Associativity —  $\Omega.A$ 

$$M(x, u, M(y, u, z)) = M(z, u, M(y, u, x))$$

**Distributivity** —  $\Omega.D$ 

$$M(x, y, M(u, v, z)) = M(M(x, y, u), M(x, y, v), z)$$

**Inverter Propagation** —  $\Omega.I$ 

$$\overline{M}(x, y, z) = M(\overline{x}, \overline{y}, \overline{z})$$

Some of these axioms are inspired from median algebra [21], [22] and others from the properties of the median operator in a distributive lattice [23]. A strong property of MIGs and their algebraic framework is about reachability. It has been proved that, by using a sequence of transformations drawn from  $\Omega$ , it is possible to traverse the entire MIG representation space. Unfortunately, deriving a sequence of  $\Omega$  transformations is an intractable problem. As for traditional logic optimization, heuristic techniques provide here fast solutions with reasonable quality. Details of the optimization algorithms targeting depth, size and power reductions in an MIG can be found in [20].

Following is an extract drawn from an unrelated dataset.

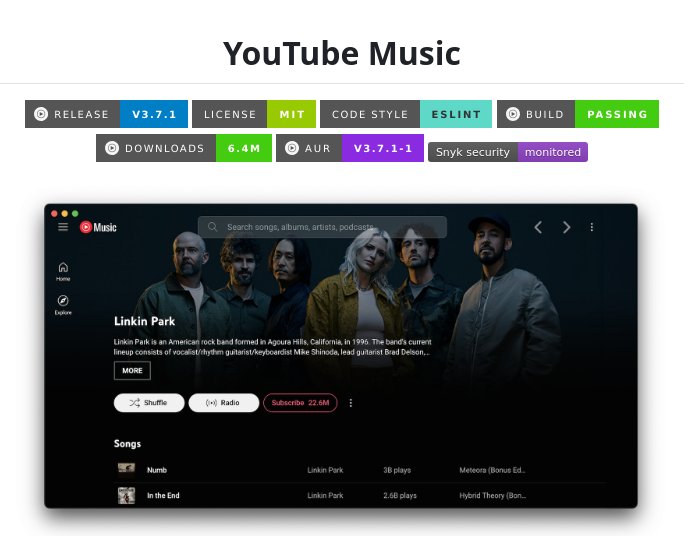Open the top-right three-dot menu
The image size is (684, 536).
tap(592, 227)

## B. MIG Boolean Optimization

MIG optimization techniques based on  $\Omega$  rules are called *al-gebraic*. More powerful transformations are possible by using Boolean methods. For the purposes of this work, we focus on MIG Boolean optimization based on Input Partitioning Methods (IPM) and safe errors.

Safe Errors: MIGs are hierarchical majority voting systems. One notable property of majority voting is the ability to correct different types of bit-errors. This feature is inherited by MIGs, where the error masking property can be exploited for logic optimization. The idea is to purposely introduce logic errors that are successively masked by the voting resilience in MIG nodes. For example, rewrite an MIG node w as w = M(wA, wB, wC), where A, B, C are errors on node w. If such errors are advantageous, in terms of logic simplifications,

better MIG representations can be generated. To be considered safe in an MIG, logic errors must be pairwise orthogonal.

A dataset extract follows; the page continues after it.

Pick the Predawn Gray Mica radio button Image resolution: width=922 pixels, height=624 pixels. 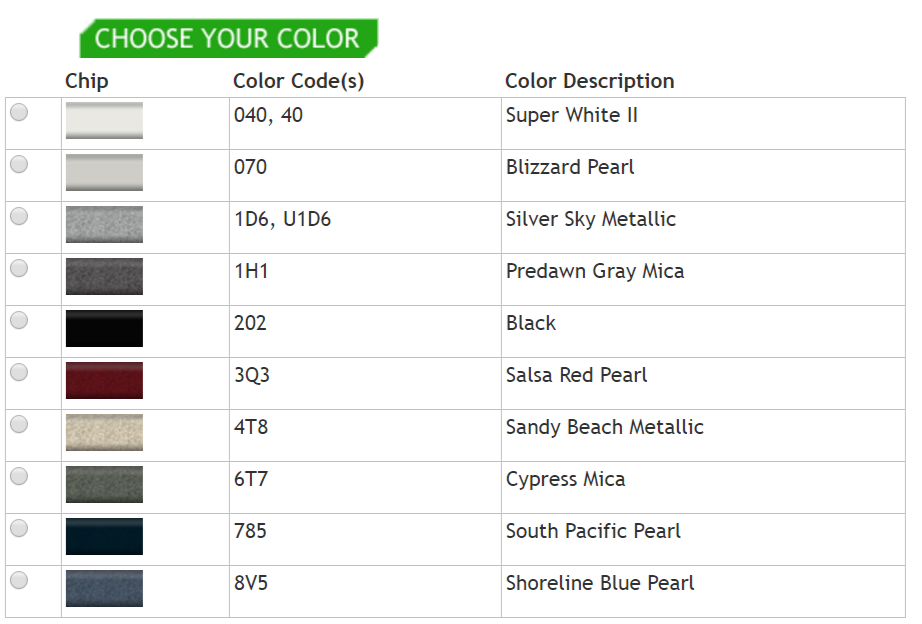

Input Partitioning Methods: The rationale behind IPM for MIG is to select inputs leading to advantageous simplifications when erroneous. For this purpose, we use a decision metric, called dictatorship, to select the most profitable inputs for logic error insertion. The dictatorship is the ratio of input patterns over the total  $(2^n)$  for which the output assumes the same value than the selected input. For example, in the function f = (a + b)c, the inputs a and b have equal dictatorship of 5/8 while input c has an higher dictatorship of 7/8. The inputs with the highest dictatorship are the ones where we want to insert logic errors. Indeed, they have the largest influence on the circuit functionality and its structure. Exact computation of the dictatorship requires exhaustive simulation of an MIG structure, which is not feasible for practical reasons. Heuristic approaches to estimate dictatorship involve partial random simulation and graph techniques.

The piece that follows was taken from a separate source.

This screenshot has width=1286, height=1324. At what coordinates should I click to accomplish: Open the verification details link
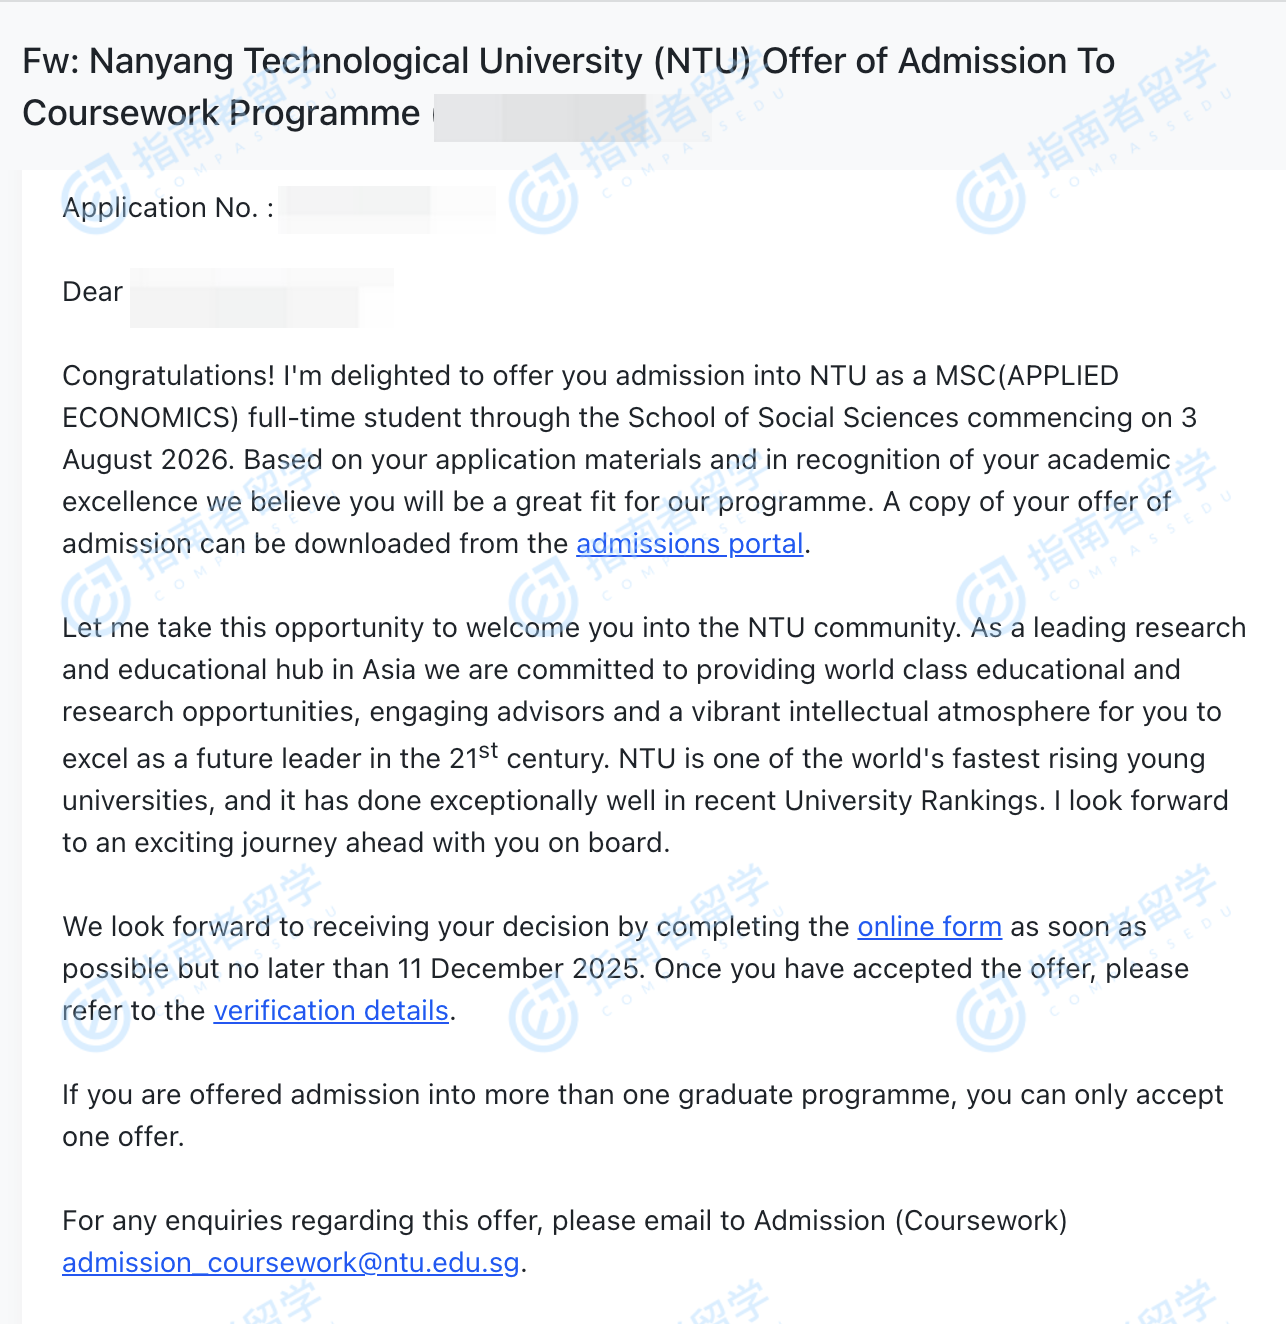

After exact or heuristic computation of the dictatorship, we select a subset of the primary inputs with highest dictatorship. Next, for each selected input, we determine a condition that causes an error. We require these errors to be orthogonal. Since we operate directly on the primary inputs, we already divide the Boolean space into disjoint subsets that are orthogonal. Because we need at least three errors, we need to consider at least three inputs to be made erroneous, say x, y and z. A possible partition is the following:  $\{x! = y, x = y = z, x = y = z'\}$ . The corresponding errors are A : x = y for  $\{x = y, x = y = z, x = y = z'\}$  men x = y for  $\{x = y = z'\}$ . We refer the reader to [20] for a formal proof on A, B and C orthogonality.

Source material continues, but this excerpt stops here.